Antihistamines have worked their way back into my day-to-day more often since I moved to Salisbury, but I can’t avoid allergies no matter where I go. I am allergic to almost every other animal on the planet. When I rescued my pair of guinea pigs from a local shelter while living in Avery County, I had to step up my counter-measures.
I took a bit of professional interest in pollen while I was still working as a reporter in the mountains. It was one of those great intersections of professional news gathering and personal experience that lead me to two unexpected truths about the nature of mass immune system malfunctioning this time of year:
- The fresh pollen on your windshield in the morning is probably not the stuff making you sneeze and leading you into a fresh sinus infection.
- My allergies were always mild in the mountains, but your mileage may vary.
The main culprit of all the green stuff is wind-pollinating trees. According to the biology and agriculture experts I spoke to at the time, the loblolly pine is the main culprit.
Loblolly pine is the most frequently commercially grown tree in the area, and the useful lumber is ubiquitous in construction.
Plant biologist and Catawba College department chair Jay Bolin told me there are other pines producing pollen as well and wind-pollinated plants in general make copious amounts of the stuff compared to flowering plants.
“The reason why right now we’re just getting this epic pollen dump is because the weather has been so dry,” Bolin told me on Friday.
Bolin said pollen strobili, the cone-shaped pods of the stuff, start releasing their contents when they dry out.

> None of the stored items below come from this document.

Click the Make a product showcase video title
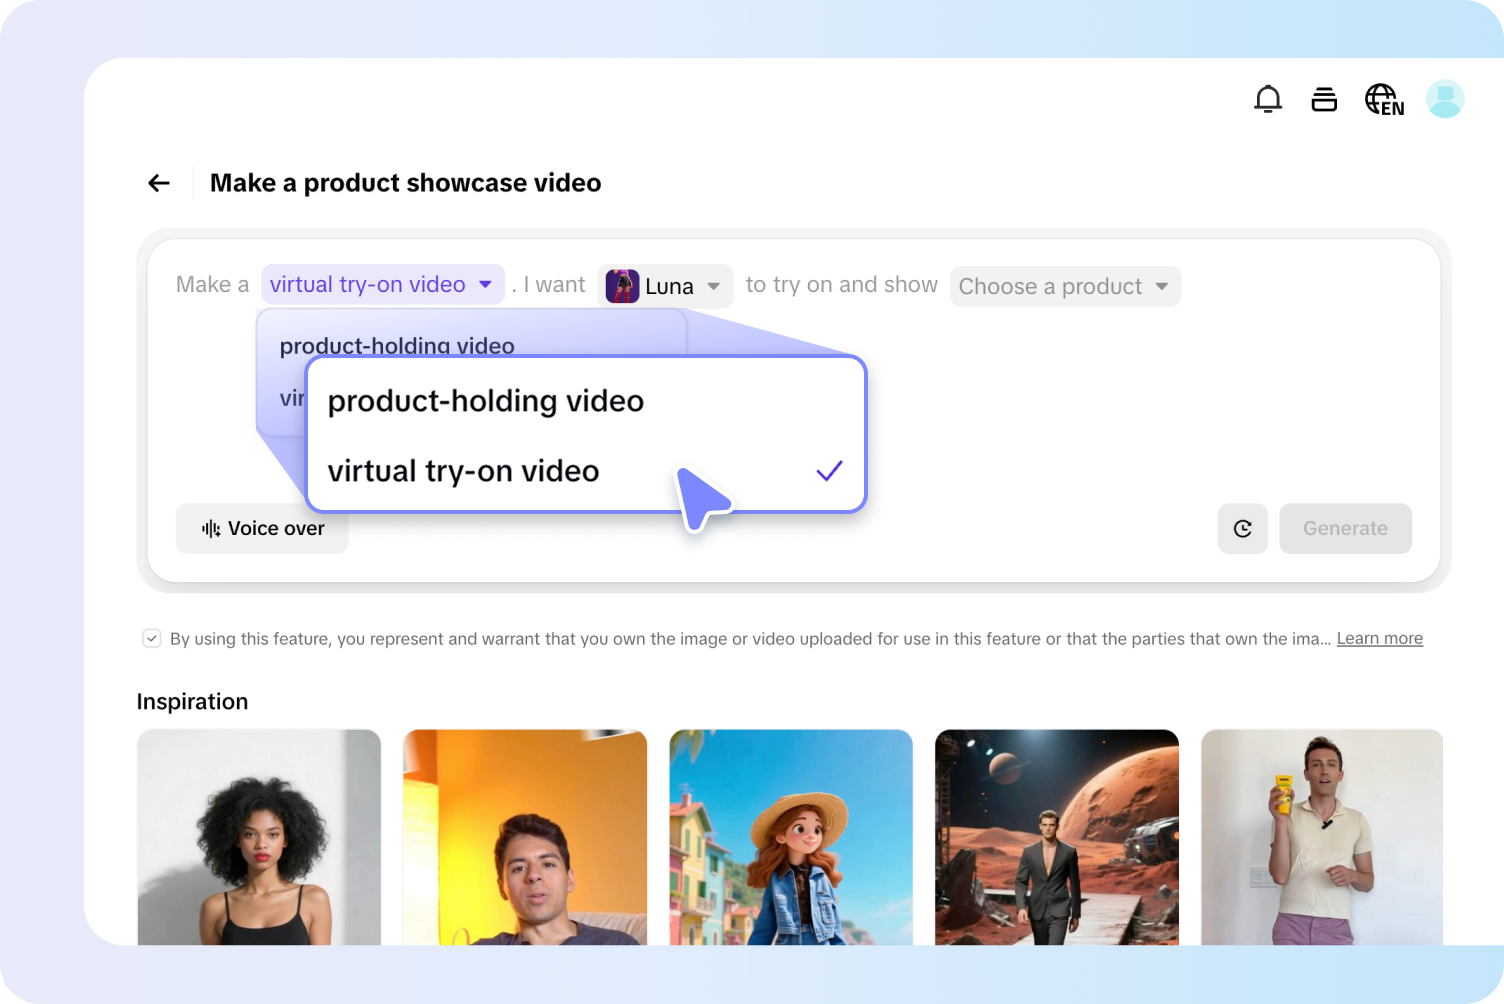1504x1004 pixels. click(404, 182)
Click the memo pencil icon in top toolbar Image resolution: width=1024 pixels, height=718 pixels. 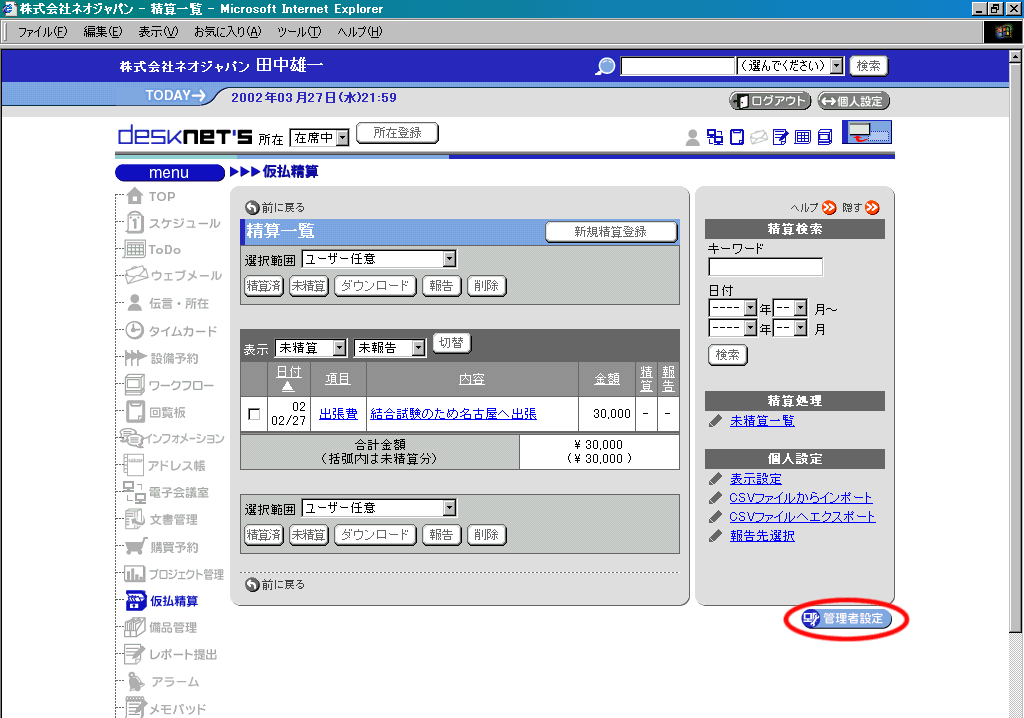click(x=781, y=137)
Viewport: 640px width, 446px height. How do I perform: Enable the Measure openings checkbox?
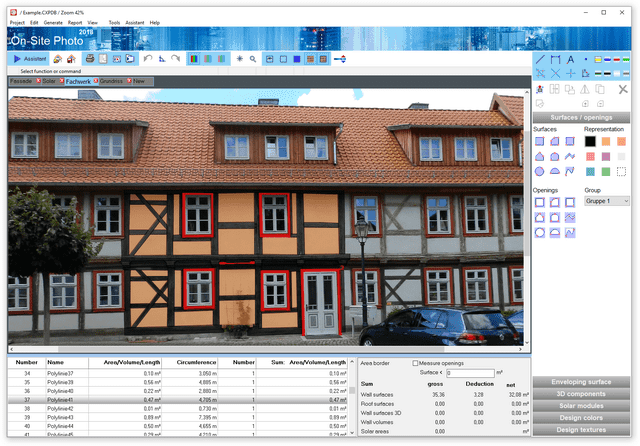[x=416, y=363]
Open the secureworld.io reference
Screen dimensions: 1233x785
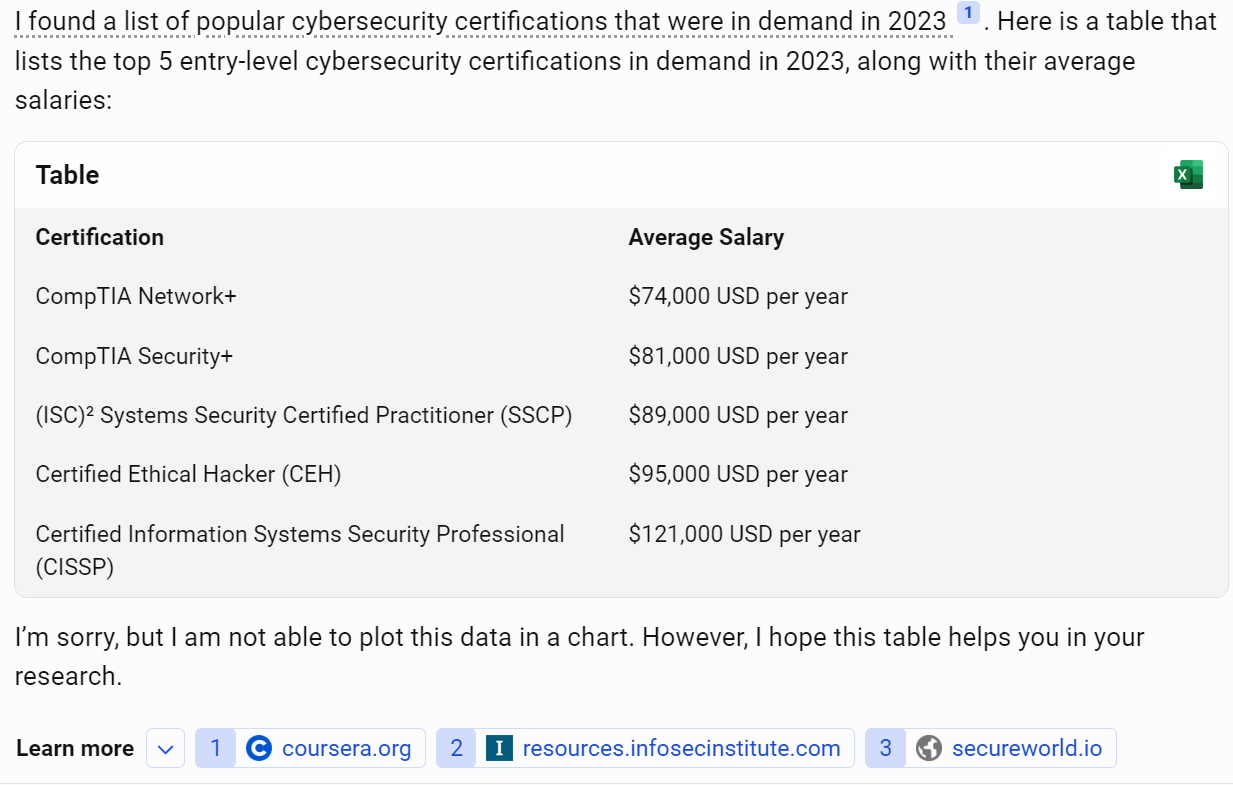[x=1026, y=747]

Wet weather limits how much pollen can travel and washes it away.
Bolin pointed to honeysuckle as an example of a plant that does not produce much pollen because it does not need to. Those plants are precisely pollinated by hummingbirds. For plants depending on the wind to move their genetics, they have to take a macro approach.
“It’s just a numbers game,” Bolin said.
Wind-pollinating commercial trees like pine and maple are pumping out the most visible stuff, but they probably aren’t what’s giving you a stuffy nose. That could be because of the large particulate size of pine pollen. An allergist I spoke to two years ago told me his clinic stopped testing for pine allergies.
The reality is that, while our ponds are green, you are more likely being affected by the smaller, less visible airborne pollen producers like grasses. I suffer more from plants in this area, but you may take a walk in a quaint mountain meadow full of wild grasses and regret it.
Carl Blankenship is a reporter for the Salisbury Post.